「学校にも家にもいられない」子どもたちの居場所

筆者が個人で知る範囲ではあるが、学童保育のスタッフは子どもたちの楽しい生活時間を守り社会性を養おうとの意欲が高く、「フランス社会に、この人たちがいてくれてよかった」と感じる面が多々ある。特に心強いのは、学童保育が学校でも家庭でも心安らかに過ごせない子どもたちの、重要な居場所になっていることだ。

実際、フランスの学童保育のスタッフたちには、自分自身が学業に失敗したり、家庭環境に恵まれなかった人々も多い。かつて子どもだった自分に安心と遊び、大人の見守りを与えてくれた場所を自分も作りたい、その善意の巡りが支えている場所なのだ。

そしてその場が国と自治体による公共サービスとして運営されている事実には、「子どもは社会で育てる」というフランス社会の理念と姿勢が、強く表れている。

以上、学童保育を日本と異なる考え方で運営し、社会インフラとして機能させているフランスの実例を概観した。

今回の記事では歴史的経緯には触れられなかったが、利用者側の視点から、「日本と違う制度」の大枠をお伝えした。

やり方は異なっても、社会において子どもの生活時間を守る重要性は、どこの国にも共通する。また従事者確保・養成の課題や、小児性加害が起こりやすい温床も、国境を問わず懸念される点だ。

日本の学童保育の今を理解し、これからを考えていくにあたり、拙記事が材料になれば幸甚である。

────

設問
a: 本文抜粋のうち、「筆者が個人で知る範囲ではある」から「念と姿勢が、強く表れている。」までのすべてを、一字も変えずに抜き出して返しなさい。
b: 本文抜粋によると、フランスの学童保育の場は、だれによるどのようなものとして運営されているか。
本文抜粋に書かれている内容だけを根拠とすること。

データ抜粋
────

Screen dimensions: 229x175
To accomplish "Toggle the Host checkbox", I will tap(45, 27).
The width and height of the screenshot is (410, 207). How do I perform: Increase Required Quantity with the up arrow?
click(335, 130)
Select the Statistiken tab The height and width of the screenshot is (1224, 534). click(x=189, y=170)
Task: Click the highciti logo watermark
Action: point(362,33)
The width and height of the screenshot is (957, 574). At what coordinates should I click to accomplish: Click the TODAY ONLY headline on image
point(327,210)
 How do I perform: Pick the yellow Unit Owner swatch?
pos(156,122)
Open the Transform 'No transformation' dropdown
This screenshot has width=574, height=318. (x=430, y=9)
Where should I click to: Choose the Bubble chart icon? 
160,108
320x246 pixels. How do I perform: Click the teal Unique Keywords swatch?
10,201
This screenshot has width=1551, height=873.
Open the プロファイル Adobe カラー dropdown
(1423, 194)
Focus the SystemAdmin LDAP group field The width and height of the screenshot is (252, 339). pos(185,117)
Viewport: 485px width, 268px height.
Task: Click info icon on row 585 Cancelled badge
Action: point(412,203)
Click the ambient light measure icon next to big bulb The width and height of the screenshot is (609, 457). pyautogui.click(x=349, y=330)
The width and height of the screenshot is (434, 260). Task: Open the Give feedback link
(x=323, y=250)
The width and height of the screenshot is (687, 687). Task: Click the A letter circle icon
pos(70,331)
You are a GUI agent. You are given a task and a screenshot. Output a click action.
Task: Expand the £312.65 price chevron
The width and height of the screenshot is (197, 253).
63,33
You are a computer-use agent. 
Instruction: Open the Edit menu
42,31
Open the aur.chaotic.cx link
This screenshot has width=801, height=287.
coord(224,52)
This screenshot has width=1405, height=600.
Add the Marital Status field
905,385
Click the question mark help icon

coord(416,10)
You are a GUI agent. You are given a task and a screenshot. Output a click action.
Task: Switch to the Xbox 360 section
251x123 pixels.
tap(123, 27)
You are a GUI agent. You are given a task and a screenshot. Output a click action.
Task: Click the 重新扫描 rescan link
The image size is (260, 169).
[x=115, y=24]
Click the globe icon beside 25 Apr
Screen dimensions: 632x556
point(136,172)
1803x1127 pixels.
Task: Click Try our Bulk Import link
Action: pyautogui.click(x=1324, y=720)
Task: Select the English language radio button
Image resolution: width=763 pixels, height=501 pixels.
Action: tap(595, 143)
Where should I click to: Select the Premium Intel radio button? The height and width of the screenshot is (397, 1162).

────

解答
a:
筆者が個人で知る範囲ではあるが、学童保育のスタッフは子どもたちの楽しい生活時間を守り社会性を養おうとの意欲が高く、「フランス社会に、この人たちがいてくれてよかった」と感じる面が多々ある。特に心強いのは、学童保育が学校でも家庭でも心安らかに過ごせない子どもたちの、重要な居場所になっていることだ。

実際、フランスの学童保育のスタッフたちには、自分自身が学業に失敗したり、家庭環境に恵まれなかった人々も多い。かつて子どもだった自分に安心と遊び、大人の見守りを与えてくれた場所を自分も作りたい、その善意の巡りが支えている場所なのだ。

そしてその場が国と自治体による公共サービスとして運営されている事実には、「子どもは社会で育てる」というフランス社会の理念と姿勢が、強く表れている。

b: 国と自治体による公共サービスとして運営されている。